Work instructions -> Pick out each row below that contains the word "height", and copy those rows in full.

Data extract ->
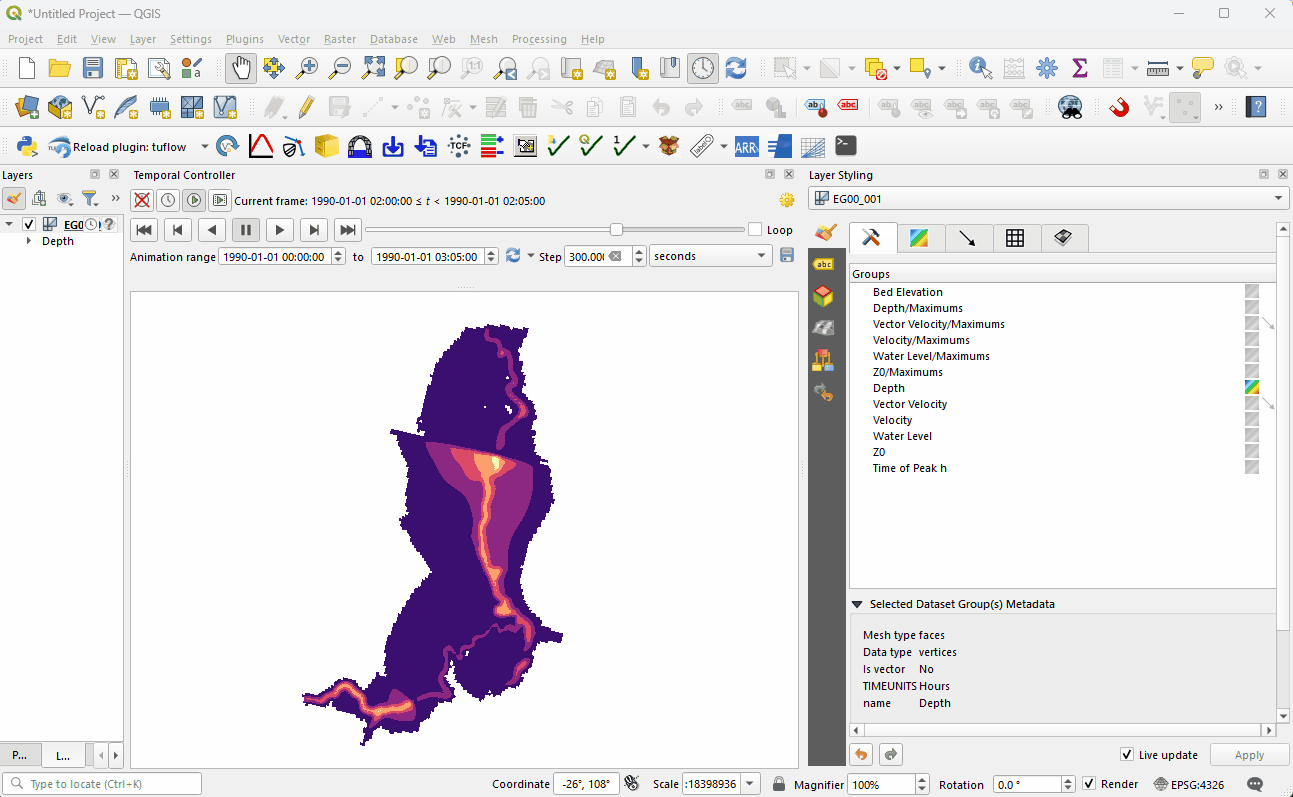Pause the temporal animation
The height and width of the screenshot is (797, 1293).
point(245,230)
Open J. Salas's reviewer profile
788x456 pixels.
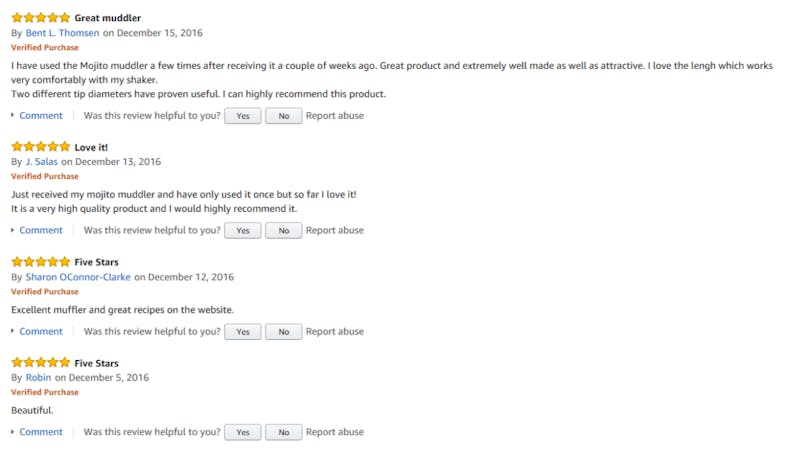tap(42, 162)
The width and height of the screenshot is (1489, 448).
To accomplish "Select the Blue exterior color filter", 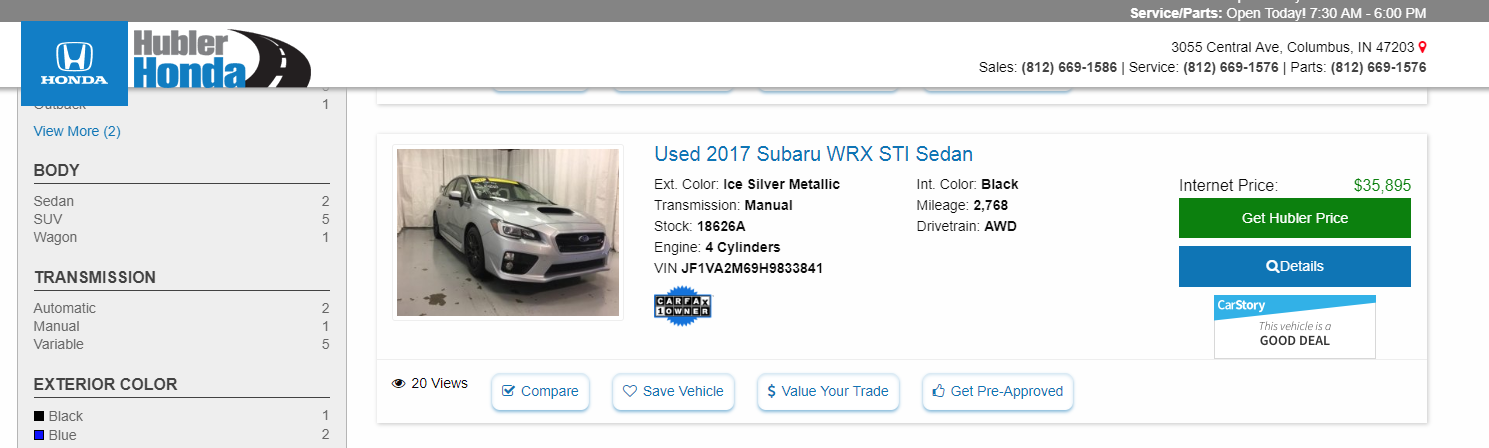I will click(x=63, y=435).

Exercise output ->
The height and width of the screenshot is (797, 1293).
The width and height of the screenshot is (1489, 448).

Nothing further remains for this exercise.